El anciano lo miró fijamente, con una mezcla de miedo y lástima.
“Tu abuelo trajo algo de fuera cuando construyó esa casa”, dijo en voz baja. “Algo que nunca debió traer. Desde entonces, siempre han pasado cosas… raras. Mi padre decía que ese ático no estaba vacío. Nunca lo estuvo”.
“¿Y qué hay del baúl?”, preguntó Ernesto, con el corazón acelerado.
Don Roberto negó con la cabeza. “Si ya lo abriste, hijo, será mejor que reces. Nadie que lo haya hecho ha vuelto a ser el mismo”.
Esa noche, Ernesto decidió que era hora de terminar con todo. Subió al ático con una lámpara de aceite, una Biblia y una determinación que se tambaleaba con cada paso.
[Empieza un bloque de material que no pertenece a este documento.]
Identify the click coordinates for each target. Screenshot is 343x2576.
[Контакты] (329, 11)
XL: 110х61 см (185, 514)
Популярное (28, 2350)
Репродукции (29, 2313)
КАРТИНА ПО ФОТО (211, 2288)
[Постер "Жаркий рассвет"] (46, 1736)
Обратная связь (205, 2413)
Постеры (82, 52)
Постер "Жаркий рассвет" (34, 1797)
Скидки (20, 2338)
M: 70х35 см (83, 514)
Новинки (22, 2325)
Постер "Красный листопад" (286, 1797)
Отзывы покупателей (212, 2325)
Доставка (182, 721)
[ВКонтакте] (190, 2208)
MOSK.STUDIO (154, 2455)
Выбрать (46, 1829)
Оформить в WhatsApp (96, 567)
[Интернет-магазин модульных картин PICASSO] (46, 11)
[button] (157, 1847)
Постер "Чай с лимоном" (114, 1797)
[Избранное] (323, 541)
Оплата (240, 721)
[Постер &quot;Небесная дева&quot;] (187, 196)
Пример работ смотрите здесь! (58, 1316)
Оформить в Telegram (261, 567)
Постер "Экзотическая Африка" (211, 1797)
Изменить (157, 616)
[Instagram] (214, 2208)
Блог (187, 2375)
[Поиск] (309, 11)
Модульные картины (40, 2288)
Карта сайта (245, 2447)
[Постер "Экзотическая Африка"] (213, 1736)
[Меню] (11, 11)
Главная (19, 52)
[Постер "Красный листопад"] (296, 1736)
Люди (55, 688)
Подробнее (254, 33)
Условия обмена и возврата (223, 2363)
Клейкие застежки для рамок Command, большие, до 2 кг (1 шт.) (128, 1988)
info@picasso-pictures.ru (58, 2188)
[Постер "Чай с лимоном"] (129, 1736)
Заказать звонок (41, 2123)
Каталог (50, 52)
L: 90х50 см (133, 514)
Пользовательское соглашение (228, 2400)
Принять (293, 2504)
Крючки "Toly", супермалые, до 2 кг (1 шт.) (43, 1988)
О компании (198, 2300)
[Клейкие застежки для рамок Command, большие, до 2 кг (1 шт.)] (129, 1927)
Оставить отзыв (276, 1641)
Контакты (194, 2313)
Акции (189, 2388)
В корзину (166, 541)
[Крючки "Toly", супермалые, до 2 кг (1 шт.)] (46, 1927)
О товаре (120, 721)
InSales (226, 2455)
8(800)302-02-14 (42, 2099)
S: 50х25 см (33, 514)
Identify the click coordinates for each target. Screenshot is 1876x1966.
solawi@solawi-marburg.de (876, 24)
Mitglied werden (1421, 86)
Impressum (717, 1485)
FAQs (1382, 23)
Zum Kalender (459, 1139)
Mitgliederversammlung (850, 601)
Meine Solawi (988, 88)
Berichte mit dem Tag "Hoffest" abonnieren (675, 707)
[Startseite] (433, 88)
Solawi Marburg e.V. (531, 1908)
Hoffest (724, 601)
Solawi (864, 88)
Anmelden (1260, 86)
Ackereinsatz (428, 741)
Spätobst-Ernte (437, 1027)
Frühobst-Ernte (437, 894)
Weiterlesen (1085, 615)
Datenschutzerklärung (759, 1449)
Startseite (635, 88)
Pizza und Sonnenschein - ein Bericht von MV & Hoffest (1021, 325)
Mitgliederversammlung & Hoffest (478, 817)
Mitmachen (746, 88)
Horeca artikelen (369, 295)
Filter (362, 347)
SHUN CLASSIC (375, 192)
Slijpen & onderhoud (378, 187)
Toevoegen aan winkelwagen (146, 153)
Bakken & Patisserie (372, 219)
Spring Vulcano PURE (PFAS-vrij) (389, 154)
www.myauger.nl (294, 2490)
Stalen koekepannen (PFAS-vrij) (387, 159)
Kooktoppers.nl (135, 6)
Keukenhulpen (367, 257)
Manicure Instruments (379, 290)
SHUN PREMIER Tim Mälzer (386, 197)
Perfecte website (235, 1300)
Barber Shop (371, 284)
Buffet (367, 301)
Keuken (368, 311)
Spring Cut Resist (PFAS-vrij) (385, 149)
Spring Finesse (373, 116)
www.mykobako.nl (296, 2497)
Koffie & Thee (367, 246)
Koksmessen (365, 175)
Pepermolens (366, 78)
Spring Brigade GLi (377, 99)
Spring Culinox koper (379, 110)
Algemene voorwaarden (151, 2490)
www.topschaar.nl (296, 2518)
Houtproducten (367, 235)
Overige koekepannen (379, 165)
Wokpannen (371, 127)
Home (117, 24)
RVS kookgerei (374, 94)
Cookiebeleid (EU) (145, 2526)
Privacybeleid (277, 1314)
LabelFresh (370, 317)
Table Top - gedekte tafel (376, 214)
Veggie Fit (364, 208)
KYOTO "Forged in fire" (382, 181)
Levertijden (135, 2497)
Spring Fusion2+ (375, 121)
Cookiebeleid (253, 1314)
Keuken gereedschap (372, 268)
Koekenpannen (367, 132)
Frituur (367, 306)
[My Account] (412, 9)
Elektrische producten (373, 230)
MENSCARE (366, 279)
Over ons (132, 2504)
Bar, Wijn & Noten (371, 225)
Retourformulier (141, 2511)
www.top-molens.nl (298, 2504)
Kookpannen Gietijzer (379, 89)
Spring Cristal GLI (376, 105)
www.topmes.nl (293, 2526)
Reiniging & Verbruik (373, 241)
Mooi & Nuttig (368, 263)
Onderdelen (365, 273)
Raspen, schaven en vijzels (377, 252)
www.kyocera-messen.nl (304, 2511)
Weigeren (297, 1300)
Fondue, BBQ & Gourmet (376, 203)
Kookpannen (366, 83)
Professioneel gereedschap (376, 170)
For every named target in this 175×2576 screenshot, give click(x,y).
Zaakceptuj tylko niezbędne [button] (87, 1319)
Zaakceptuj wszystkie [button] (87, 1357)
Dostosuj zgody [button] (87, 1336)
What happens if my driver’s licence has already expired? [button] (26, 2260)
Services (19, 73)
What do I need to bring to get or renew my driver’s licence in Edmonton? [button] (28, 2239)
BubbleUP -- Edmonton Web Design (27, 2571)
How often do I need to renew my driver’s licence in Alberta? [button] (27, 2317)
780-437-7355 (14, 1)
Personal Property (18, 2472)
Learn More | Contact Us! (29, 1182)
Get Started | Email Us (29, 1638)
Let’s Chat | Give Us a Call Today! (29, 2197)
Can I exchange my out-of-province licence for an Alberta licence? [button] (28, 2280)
El baúl seguía abierto y la sombra dentro de él parecía moverse. Cuando encendió la lámpara, una figura emergió de la oscuridad: alta, delgada, con brazos desproporcionadamente largos y ojos vacíos que lo miraban con hambre.
—Ya es tarde, Ernesto. Tú serás mío, como lo fueron los demás.
“¡No!” gritó Ernesto, lanzando la lámpara contra la figura. Las llamas iluminaron el ático, pero la sombra no retrocedió.
El grito de Ernesto resonó por toda la casa, y luego… silencio.
Cuando los vecinos investigaron días después, la casa estaba vacía. En el ático, el baúl seguía abierto, y en el suelo había cenizas y una sola palabra escrita en letras torcidas:
“Huésped”.
Desde entonces, nadie volvió a entrar en la casa, pero algunos decían que, por las noches, podían ver una figura alta observando desde las ventanas y una risa baja, resonando desde el ático.